- Yönerge
Roma'daki kölelerle ilgili alıntıdan, "Roma’daki aile reislerinin" sözlerinin geçtiği yerden başlayıp "18, 1. 42)." sözlerinden sonra biten kısmı hiç değiştirmeden yazın.

- Seçilen alıntı
※ ※ ※
Kölelerin en önemli görevlerinden biri, iç ve dış tehlikelere karşı efendilerini korumaktı. 1 ve 2. yüzyılın Romalı tarihçisi Cornelius Tacitus’un belirttiğine göre; zor durumda bulunan bir efendiye yardım etmemenin cezası ölümdü. Gerçekten de, Roma Senatosu’nun 10 yılında çıkardığı bir yasa, köleler açısından ürperticiydi. Buna göre; şayet bir efendi evinde öldürülmüş olarak bulunursa, çevrede bulunan tüm köleler işkence altında sorgulanacak ve sonra tümü öldürülecekti. Bir efendi intihar ederek ölmüş bile olsa, onu bu girişiminden vazgeçirmeyen köleleri sorumlu sayılacaktı. Silanus adında biri tarafından Senato’ya önerilen bu yasa Roma hukukçuları tarafından şöyle yorumlanmıştı:

“Eğer köleler efendilerini içte ve dışta beliren tehlikelere karşı korumanın yaşamlarına mal olacağını bilmezlerse, hiçbir efendi kendini güvende görmez. Bu nedenle öldürülen efendinin kölelerinin sorgulanması yöntemi benimsenmiştir.”

Roma’daki aile reislerinin (pater familias) hem oğullarını hem kölelerini öldürmek gibi mutlak hakları (jus vitae necisque) vardı ama imparatorluk döneminin bazı yasaları bu hakları hayli sınırladı.

Bundan böyle kölesini öldürmek isteyen bir kişiden yargı kararı isteniyor, dolayısıyla acımasız köle sahiplerinin öfkesi biraz olsun frenlenmiş oluyordu.

İmparatorluk dönemindeki Roma yasalarından bazı alıntılar, bize kölelerin cezalandırılıp öldürülmesinde ne gibi yöntemlerin kullanıldığına ilişkin de bilgi vermektedir. Roma Hukukunun klasik döneminde yetişmiş ve yapıt vermiş önemli hukukçuların çalışmalarından parçalar alınıp belli bir sistem içinde derlenmiş 50 kitaptan oluşmuş Digesta’da (Latince düzen anlamına gelir) aşağıdaki maddeler vardır:

   “Suça eğilimli de olsa, efendilerin kölelerini arenada vahşi hayvanlarla dövüştürülmek üzere satmaları yasaktır.” (Digesta, 18, 1. 42).
※ ※ ※
- Verilen malzeme
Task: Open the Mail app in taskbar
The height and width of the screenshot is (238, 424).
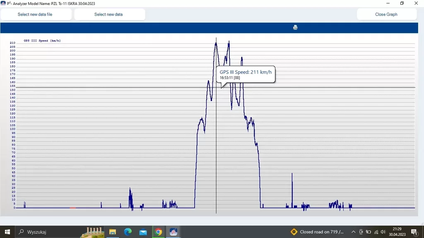Action: coord(143,232)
※ ※ ※
- Alıştırma yanıtı
Roma’daki aile reislerinin (pater familias) hem oğullarını hem kölelerini öldürmek gibi mutlak hakları (jus vitae necisque) vardı ama imparatorluk döneminin bazı yasaları bu hakları hayli sınırladı.

Bundan böyle kölesini öldürmek isteyen bir kişiden yargı kararı isteniyor, dolayısıyla acımasız köle sahiplerinin öfkesi biraz olsun frenlenmiş oluyordu.

İmparatorluk dönemindeki Roma yasalarından bazı alıntılar, bize kölelerin cezalandırılıp öldürülmesinde ne gibi yöntemlerin kullanıldığına ilişkin de bilgi vermektedir. Roma Hukukunun klasik döneminde yetişmiş ve yapıt vermiş önemli hukukçuların çalışmalarından parçalar alınıp belli bir sistem içinde derlenmiş 50 kitaptan oluşmuş Digesta’da (Latince düzen anlamına gelir) aşağıdaki maddeler vardır:

   “Suça eğilimli de olsa, efendilerin kölelerini arenada vahşi hayvanlarla dövüştürülmek üzere satmaları yasaktır.” (Digesta, 18, 1. 42).